[Begin INPUT]

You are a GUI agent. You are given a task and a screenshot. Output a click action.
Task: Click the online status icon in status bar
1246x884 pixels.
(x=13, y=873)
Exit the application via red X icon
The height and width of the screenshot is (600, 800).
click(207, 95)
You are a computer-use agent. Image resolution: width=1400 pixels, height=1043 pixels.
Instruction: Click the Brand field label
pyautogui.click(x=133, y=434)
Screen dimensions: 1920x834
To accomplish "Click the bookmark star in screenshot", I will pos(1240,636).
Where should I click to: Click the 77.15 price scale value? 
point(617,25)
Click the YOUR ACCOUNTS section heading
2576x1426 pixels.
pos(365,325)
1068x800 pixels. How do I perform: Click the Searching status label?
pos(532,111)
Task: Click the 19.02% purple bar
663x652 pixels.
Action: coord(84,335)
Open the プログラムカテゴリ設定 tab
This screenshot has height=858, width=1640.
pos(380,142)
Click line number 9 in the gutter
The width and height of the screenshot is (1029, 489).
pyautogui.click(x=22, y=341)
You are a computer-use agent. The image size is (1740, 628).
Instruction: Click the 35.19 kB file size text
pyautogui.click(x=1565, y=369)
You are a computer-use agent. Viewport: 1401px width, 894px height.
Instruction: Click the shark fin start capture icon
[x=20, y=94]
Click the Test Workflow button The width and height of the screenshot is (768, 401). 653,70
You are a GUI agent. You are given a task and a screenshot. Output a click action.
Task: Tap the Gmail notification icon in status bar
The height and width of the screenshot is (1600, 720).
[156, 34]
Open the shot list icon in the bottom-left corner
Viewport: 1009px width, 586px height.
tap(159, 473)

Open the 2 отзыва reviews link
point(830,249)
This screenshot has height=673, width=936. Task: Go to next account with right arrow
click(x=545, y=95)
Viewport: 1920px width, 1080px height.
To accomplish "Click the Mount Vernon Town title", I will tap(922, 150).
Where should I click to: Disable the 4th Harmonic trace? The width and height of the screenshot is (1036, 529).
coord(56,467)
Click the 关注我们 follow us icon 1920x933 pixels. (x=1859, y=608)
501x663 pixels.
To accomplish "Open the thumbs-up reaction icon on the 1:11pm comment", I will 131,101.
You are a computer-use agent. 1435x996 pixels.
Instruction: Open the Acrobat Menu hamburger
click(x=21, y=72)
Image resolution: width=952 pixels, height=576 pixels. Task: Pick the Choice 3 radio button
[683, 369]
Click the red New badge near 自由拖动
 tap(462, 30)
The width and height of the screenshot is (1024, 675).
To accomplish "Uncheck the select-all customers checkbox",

[End INPUT]

Reproduce every one of the records above word for word, with no changes.

You are a GUI agent. You are given a task and a screenshot. Output a click action.
Task: Click the online status icon in status bar
1246x884 pixels.
(x=13, y=873)
Exit the application via red X icon
The height and width of the screenshot is (600, 800).
click(207, 95)
You are a computer-use agent. Image resolution: width=1400 pixels, height=1043 pixels.
Instruction: Click the Brand field label
pyautogui.click(x=133, y=434)
Screen dimensions: 1920x834
To accomplish "Click the bookmark star in screenshot", I will pos(1240,636).
Where should I click to: Click the 77.15 price scale value? 
point(617,25)
Click the YOUR ACCOUNTS section heading
2576x1426 pixels.
pos(365,325)
1068x800 pixels. How do I perform: Click the Searching status label?
pos(532,111)
Task: Click the 19.02% purple bar
663x652 pixels.
Action: coord(84,335)
Open the プログラムカテゴリ設定 tab
This screenshot has height=858, width=1640.
pos(380,142)
Click line number 9 in the gutter
The width and height of the screenshot is (1029, 489).
pyautogui.click(x=22, y=341)
You are a computer-use agent. The image size is (1740, 628).
Instruction: Click the 35.19 kB file size text
pyautogui.click(x=1565, y=369)
You are a computer-use agent. Viewport: 1401px width, 894px height.
Instruction: Click the shark fin start capture icon
[x=20, y=94]
Click the Test Workflow button The width and height of the screenshot is (768, 401). 653,70
You are a GUI agent. You are given a task and a screenshot. Output a click action.
Task: Tap the Gmail notification icon in status bar
The height and width of the screenshot is (1600, 720).
[156, 34]
Open the shot list icon in the bottom-left corner
Viewport: 1009px width, 586px height.
tap(159, 473)

Open the 2 отзыва reviews link
point(830,249)
This screenshot has height=673, width=936. Task: Go to next account with right arrow
click(x=545, y=95)
Viewport: 1920px width, 1080px height.
To accomplish "Click the Mount Vernon Town title", I will tap(922, 150).
Where should I click to: Disable the 4th Harmonic trace? The width and height of the screenshot is (1036, 529).
coord(56,467)
Click the 关注我们 follow us icon 1920x933 pixels. (x=1859, y=608)
501x663 pixels.
To accomplish "Open the thumbs-up reaction icon on the 1:11pm comment", I will 131,101.
You are a computer-use agent. 1435x996 pixels.
Instruction: Open the Acrobat Menu hamburger
click(x=21, y=72)
Image resolution: width=952 pixels, height=576 pixels. Task: Pick the Choice 3 radio button
[683, 369]
Click the red New badge near 自由拖动
 tap(462, 30)
The width and height of the screenshot is (1024, 675).
To accomplish "Uncheck the select-all customers checkbox",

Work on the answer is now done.